───── Source excerpt
Around the time that he went for his consult, I started to feel like it was not the right choice. I attempted to put the brakes on but Troy had long since advanced into the ‘no turning back’ zone and he wasn't willing to hear me out. We had three or four tense conversations about it and he was all, "Woman. You're not stopping me."
I ended up refusing to help him get to or from his appointment on the day of the procedure because I wasn’t at all on board and had failed at talking him into at least waiting a few months to think it over more seriously.
I have no idea who brought him or picked him up, but it wasn’t me. I was wicked ticked off and I’m not sure I even brought him frozen peas in the days after. I’m not big on sympathy for any variety of man physical pain anyway, but this was down right cold-heartedness on my part.
A few days after his procedure we had to drive to a Porter Family Reunion in Branson, MO and I was not nice about his discomfort on that ride either.
Life was happening at a furious pace in those days. I was home with two two-year olds and a newborn and training for my first half marathon and getting a high-school-aged kid to and from school and swim practice as well as delivering the 4th grader to another school each day. Even though I only worked part time at night or on weekends, it felt like chaos to both Troy and I. Keeping all the balls (DOH!) in the air in those days was pretty mind-numbing. With all that crazy-making the tiff about the severed vas deferens sort of faded into the background by the end of 2004.
Around June 2005, a year after Troy’s procedure, I started to be annoyed again and thought all sorts of super holy and self-righteous things. I actually said, “You did this and we never even prayed about it. What if we were not done with our family yet?!?” Troy listened at that point but he was like, “Yeah, well. What is done is done. So I guess we need to let that go.”
I agreed with him but in the way that you agree when you don’t agree. Within moments I marched to the computer to use internet explorer and see what a vasectomy reversal might cost or entail.
I found all sorts of wonky info, as one can often do when searching the world wide web. Mostly I found that we would need many thousand dollars to do it.
──────────
───── Dataset content
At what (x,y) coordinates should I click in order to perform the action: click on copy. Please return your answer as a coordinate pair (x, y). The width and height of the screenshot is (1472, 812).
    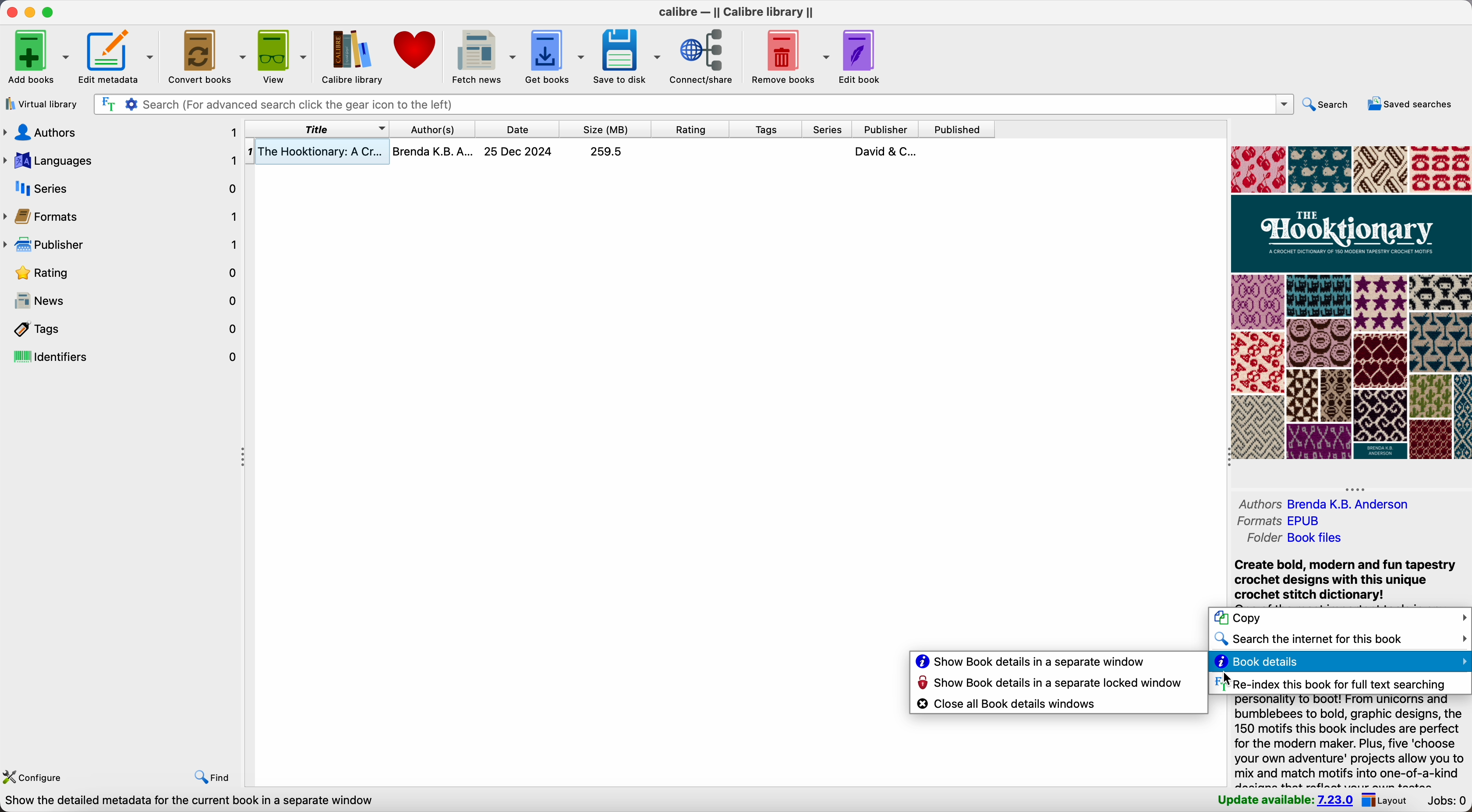
    Looking at the image, I should click on (1340, 619).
──────────
Problem requirements
Return verbatim the stretch of the family narrative above, starting at "Around June 2005, a" and ending at "dollars to do it.".

Solution
Around June 2005, a year after Troy’s procedure, I started to be annoyed again and thought all sorts of super holy and self-righteous things. I actually said, “You did this and we never even prayed about it. What if we were not done with our family yet?!?” Troy listened at that point but he was like, “Yeah, well. What is done is done. So I guess we need to let that go.”
I agreed with him but in the way that you agree when you don’t agree. Within moments I marched to the computer to use internet explorer and see what a vasectomy reversal might cost or entail.
I found all sorts of wonky info, as one can often do when searching the world wide web. Mostly I found that we would need many thousand dollars to do it.